# Brian's equipment update



## BrianAbington (Mar 19, 2008)

Display: Insignia NS-42P650A11 42" plasma (made by samsung)

Bluray: Panasonic DMP-BD60 HDMI for picture, rca's connect the audio to the reciver

Cable/DVR: DCT6412 III (provided by Mediacom)

Video Games: Xbox 360, Nintendo Wii, old school 8bit nintendo

Internet/Network: Scientific Atlanta 2203 Modem, Net Gear N300 Router, Western Digital My World Book 1TB external hard drive

Reciver: Yamaha RX-V361

Wiring: Rocket fish HDMI, Monster cable component/optical audio cable for the 360, and acoustic research 12GA speaker cable.

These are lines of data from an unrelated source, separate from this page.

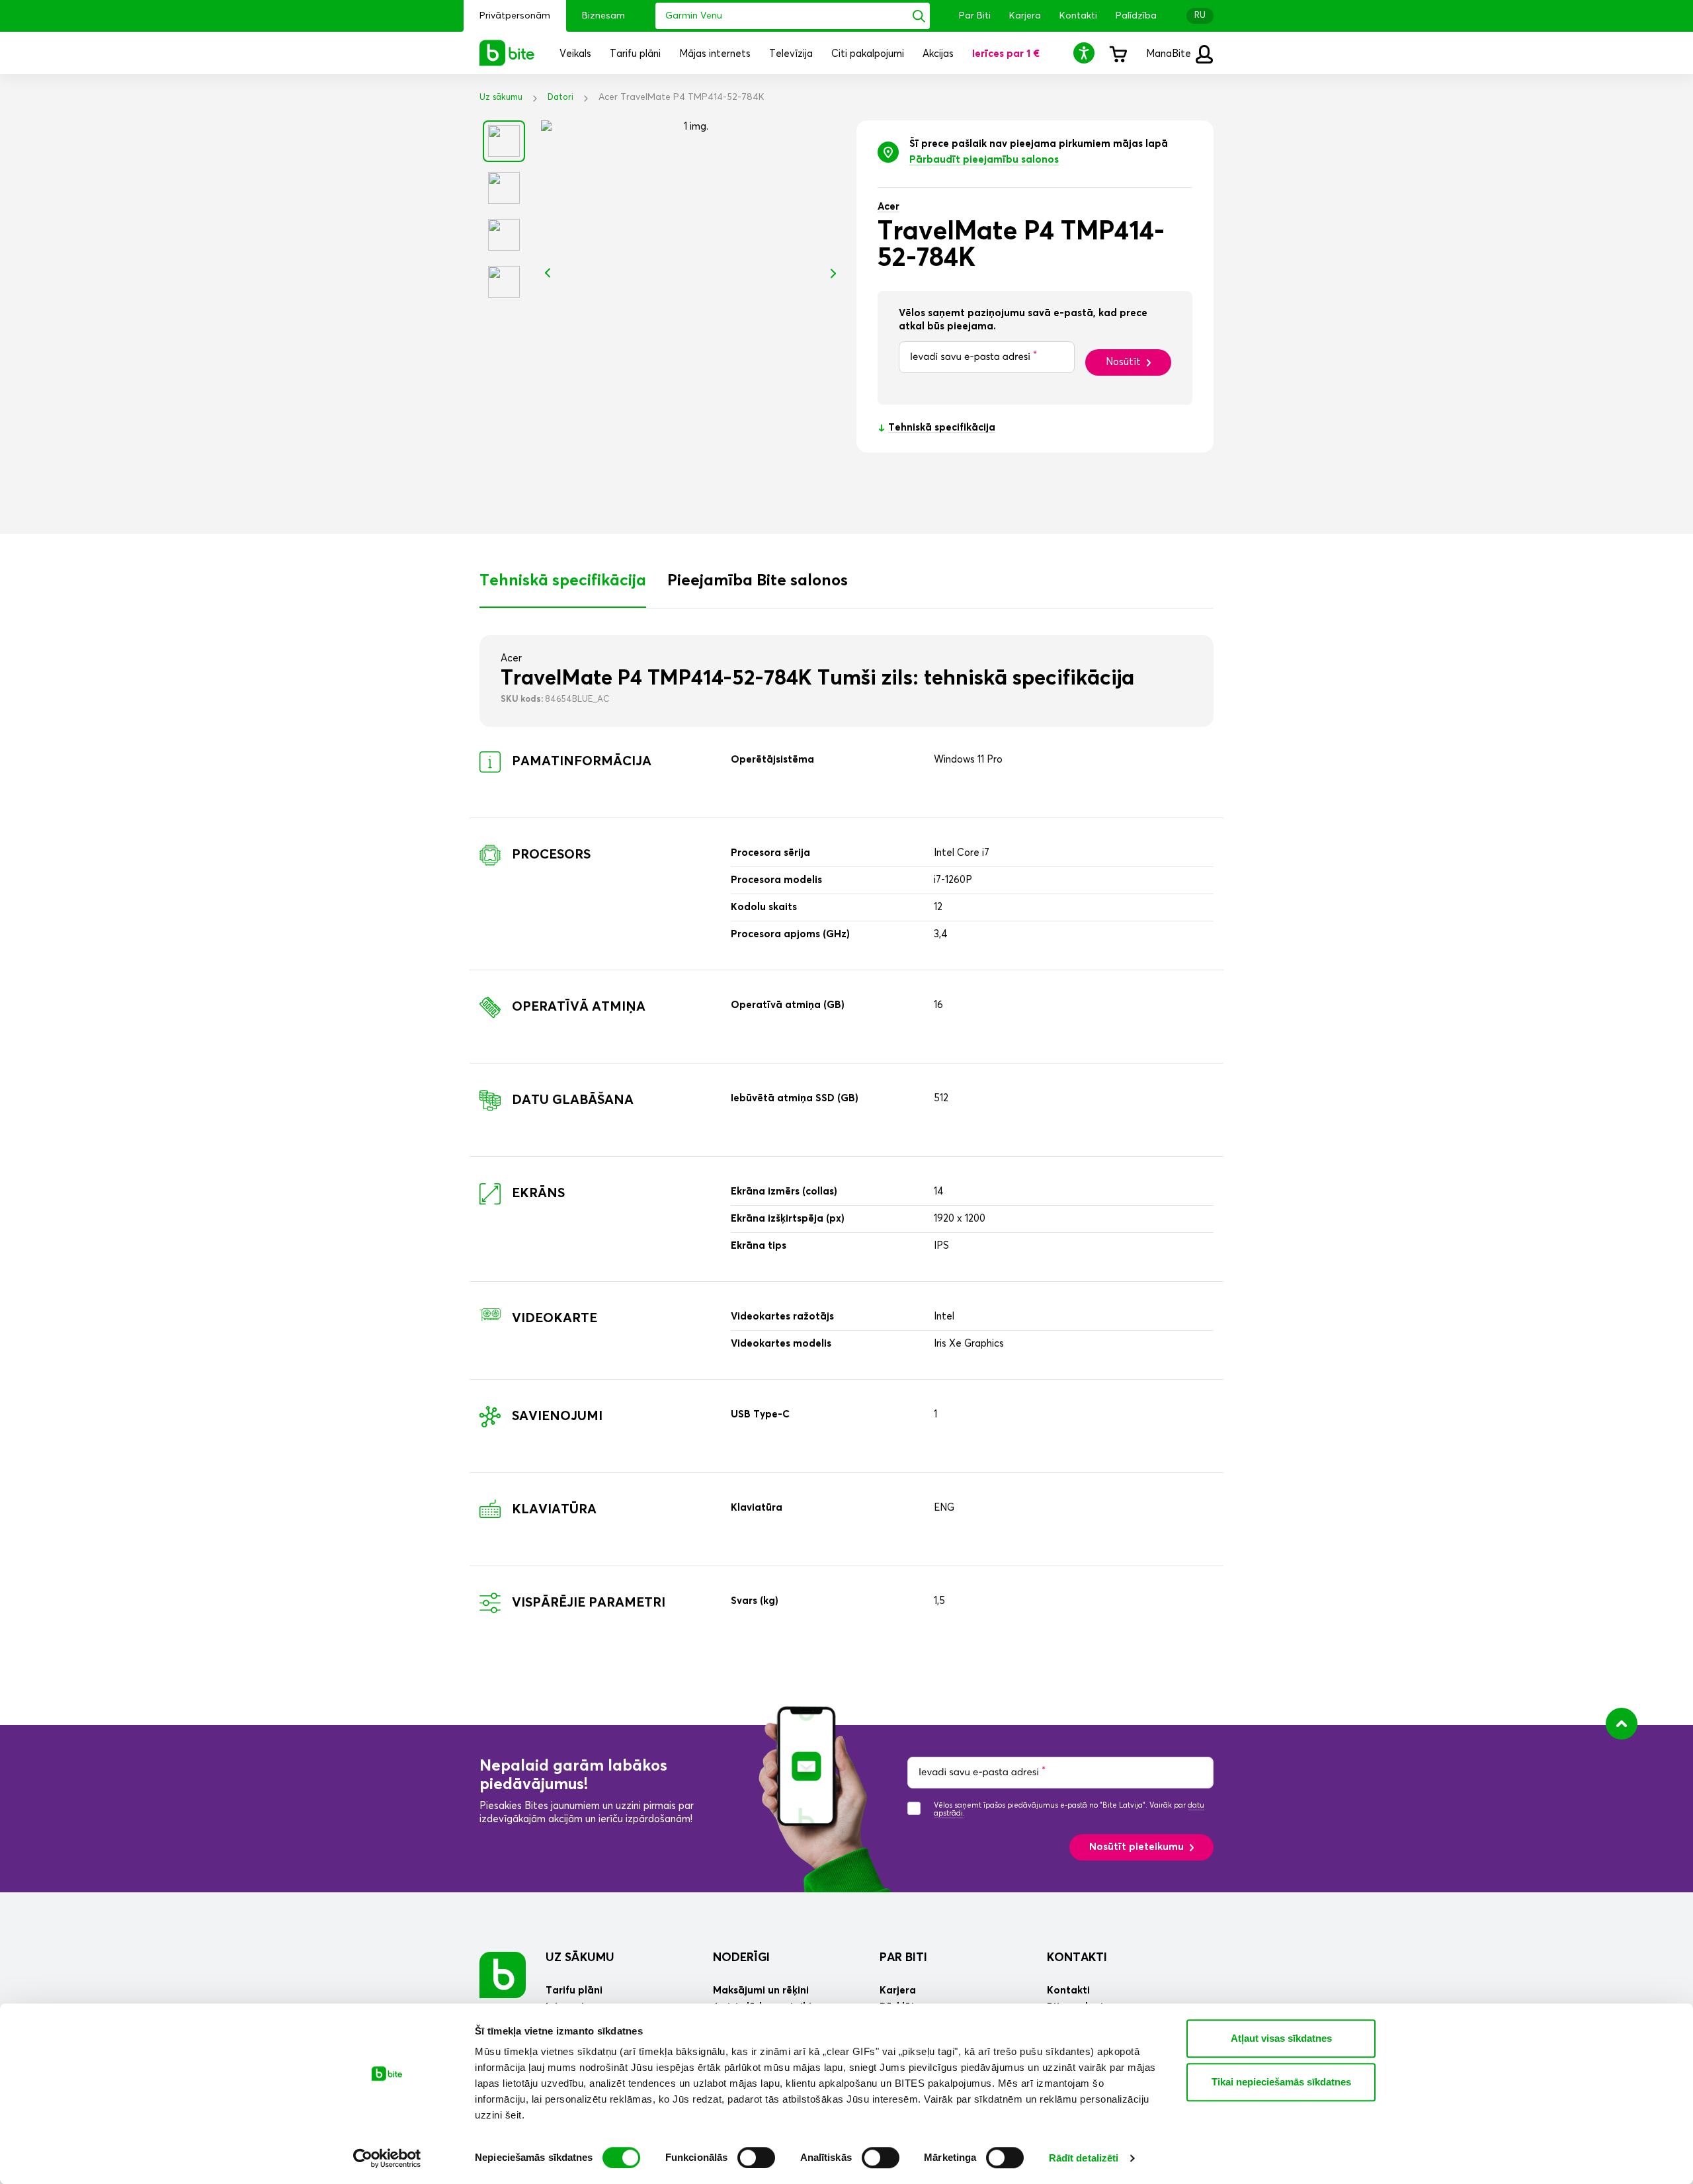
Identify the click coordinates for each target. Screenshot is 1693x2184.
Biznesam (603, 16)
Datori (560, 97)
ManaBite (1170, 54)
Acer (888, 207)
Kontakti (1078, 16)
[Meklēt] (919, 16)
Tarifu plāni (574, 1990)
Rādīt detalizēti (1084, 2157)
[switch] (756, 2157)
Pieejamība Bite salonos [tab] (757, 581)
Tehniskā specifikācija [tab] (562, 581)
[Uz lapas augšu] (1621, 1724)
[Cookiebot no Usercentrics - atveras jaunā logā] (387, 2158)
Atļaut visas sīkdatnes (1281, 2038)
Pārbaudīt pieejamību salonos (984, 160)
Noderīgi (741, 1958)
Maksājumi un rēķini (761, 1990)
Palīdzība (1136, 16)
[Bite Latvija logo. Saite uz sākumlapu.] (507, 53)
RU (1200, 15)
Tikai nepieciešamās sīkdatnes (1281, 2081)
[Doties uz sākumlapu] (502, 1975)
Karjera (1025, 16)
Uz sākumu (500, 97)
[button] (1085, 53)
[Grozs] (1117, 52)
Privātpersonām (514, 16)
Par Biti (975, 16)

Speakers: Klipsch KG 4.2 x2 Want to add a pair of 5.2's for the fronts...rebuild a 5.2 into a horizontal center, and move the current 4.2's to the rear sides for surrounds...I would also like to rebuild the front 3 to add a subwoofer to each. 

Then...build a large folded horn sub to boom out what the subs in the towers doesn't reach.


----------



## bambino (Feb 21, 2010)

looks like a nice setup! And adding more BOOM, that never a bad idea, i like it.


----------